When I became a pastor I found that nobody else had the same idea of being a pastor that I did. I wasn’t fortunate with my pastors as I grew up. I really didn’t really feel that this was my vocation; I wanted to find out how to do it right. I wanted to be a novelist when I was growing up, and realized I wasn’t smart enough, so as I realized that I didn’t know how to be a pastor. As I was reading other people, they didn’t know how to do it either. So my writing was a self-education, discovering what was going on.

Writing itself is a hermeneutical process – you are learning, discovering, shadowing parts that you hadn’t noticed before. I think writing saved my vocational life, saved my pastoral life. I think if I had not written, I would have been swept along into the generic and consumer kind of world, marketing.

This also provided me a way to take the Bible seriously in a vocational way, not just personal. There are no pastors in the Bible. A pastor, the way we understand it, has really developed in a different kind of a culture setting. I was also committed to the fact that the Bible was our text, so I went to Scripture to find out what was going on. I was looking at the life of a pastor that was formed and shaped by the biblical revelation. It doesn’t give you a job description. So there has to be something different. There has to be a way of living in this boundary between culture and Christ.

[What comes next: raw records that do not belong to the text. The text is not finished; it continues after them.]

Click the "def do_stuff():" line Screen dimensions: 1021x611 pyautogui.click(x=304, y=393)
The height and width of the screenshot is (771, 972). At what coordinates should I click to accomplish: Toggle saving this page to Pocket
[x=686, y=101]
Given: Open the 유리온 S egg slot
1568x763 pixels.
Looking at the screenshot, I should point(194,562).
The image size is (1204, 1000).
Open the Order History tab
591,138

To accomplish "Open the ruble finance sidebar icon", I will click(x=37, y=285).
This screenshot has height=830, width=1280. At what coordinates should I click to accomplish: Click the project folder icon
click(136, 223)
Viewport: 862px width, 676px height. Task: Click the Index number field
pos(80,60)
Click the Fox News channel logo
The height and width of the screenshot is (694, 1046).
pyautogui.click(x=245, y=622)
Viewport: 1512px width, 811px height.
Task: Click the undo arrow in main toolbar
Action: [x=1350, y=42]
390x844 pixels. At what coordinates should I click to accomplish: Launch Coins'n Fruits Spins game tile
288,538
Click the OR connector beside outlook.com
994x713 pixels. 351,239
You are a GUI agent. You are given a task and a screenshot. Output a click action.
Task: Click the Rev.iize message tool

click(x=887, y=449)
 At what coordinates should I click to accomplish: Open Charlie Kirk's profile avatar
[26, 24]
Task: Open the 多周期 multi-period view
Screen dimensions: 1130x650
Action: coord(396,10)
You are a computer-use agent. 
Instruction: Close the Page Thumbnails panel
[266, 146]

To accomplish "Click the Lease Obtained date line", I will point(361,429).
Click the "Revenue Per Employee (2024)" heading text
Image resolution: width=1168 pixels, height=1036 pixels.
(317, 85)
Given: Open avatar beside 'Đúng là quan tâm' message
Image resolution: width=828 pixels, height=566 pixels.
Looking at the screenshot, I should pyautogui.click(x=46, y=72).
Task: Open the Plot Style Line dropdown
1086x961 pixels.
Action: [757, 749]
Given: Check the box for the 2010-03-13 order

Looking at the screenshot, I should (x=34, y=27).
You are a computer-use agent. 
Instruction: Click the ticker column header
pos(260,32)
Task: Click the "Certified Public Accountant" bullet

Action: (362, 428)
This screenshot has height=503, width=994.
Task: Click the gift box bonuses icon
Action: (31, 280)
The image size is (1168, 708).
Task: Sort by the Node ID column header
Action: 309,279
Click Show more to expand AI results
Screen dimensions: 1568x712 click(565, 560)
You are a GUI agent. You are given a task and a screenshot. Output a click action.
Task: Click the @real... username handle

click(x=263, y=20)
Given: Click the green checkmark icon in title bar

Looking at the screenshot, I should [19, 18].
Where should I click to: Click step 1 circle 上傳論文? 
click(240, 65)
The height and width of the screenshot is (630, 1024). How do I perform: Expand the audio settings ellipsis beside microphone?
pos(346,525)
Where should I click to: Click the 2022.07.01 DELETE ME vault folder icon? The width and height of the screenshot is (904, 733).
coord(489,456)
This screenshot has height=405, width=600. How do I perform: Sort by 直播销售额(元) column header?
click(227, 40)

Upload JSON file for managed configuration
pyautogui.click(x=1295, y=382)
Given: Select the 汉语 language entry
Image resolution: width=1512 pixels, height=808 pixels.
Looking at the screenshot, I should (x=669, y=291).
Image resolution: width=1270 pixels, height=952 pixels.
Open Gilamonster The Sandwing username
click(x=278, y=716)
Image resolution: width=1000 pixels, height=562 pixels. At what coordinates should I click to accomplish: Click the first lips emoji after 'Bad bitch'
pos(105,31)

So I began to read. My first major pastoral book was Five Smooth Stones for Pastoral Work. The key came when I was starting a new church. I was a new pastor, I was trying to build some defense against consumerism, therapeutic models, entrepreneurial models. I discovered a passing reference in a book on the Hebrew prophets by Abraham Heschel; I can’t remember for sure which. There are five major festivals of the Jews, the required festivals, the three plus the two. At some point during the festival somebody got up and read: at Passover, the Song of Songs, at Pentecost, Ruth, and on and on. I thought it strange that they pick five little books to make a loaf. At these big festivals – preaching festivals, proclamation festivals – somebody stands up and reads Song of Songs, Ruth and Ecclesiastes, Lamentations and Esther.

That exploded in my imagination. This is what pastors d they stand in the middle of these great traditions, great proclamations and charismatic centers of what we are doing, and they say, “This is the way we do it.” So that is what started the book; it took me five or six years to write that book. I was a new church developer, I was practicing, I was using those texts to shape the way I was doing things. I think the tension between the big story, the kerygmatic proclamation and talking to individuals about this, talking about the Sinai, the revelation, Moses, finding Ruth in my congregation and Boaz, and Naomi, and then saying, “How do we live that out now?” So that is what happened and everything kind of came from there.

Preaching: As you progressed as both a writer and a preacher, did you find that your writing altered your preaching?

Peterson: I am not sure it did. Writing is very different from preaching. Oral ways of using words is very different from a literary way of using words. If I preached something first then wrote it, it was really hard, and the same way the other way. They don’t mix. I usually wrote my sermons; not always, most of the time. I had a hard time getting the written word into oral.

I never read my sermons, never memorized my sermons. I hate doing that; I miss the spontaneity of pastor/congregation. So I am not sure they helped each other, or maybe they helped each other just by the tension, the contrast. I think I found it harder to write into a book something that I already preached, because of the emotion, the energy; the adrenaline of the pulpit wasn’t there when I was writing it, so it was like starting over again. A number of things I have written started off as preaching, but nobody could take that and preach it; there is not enough juice in it.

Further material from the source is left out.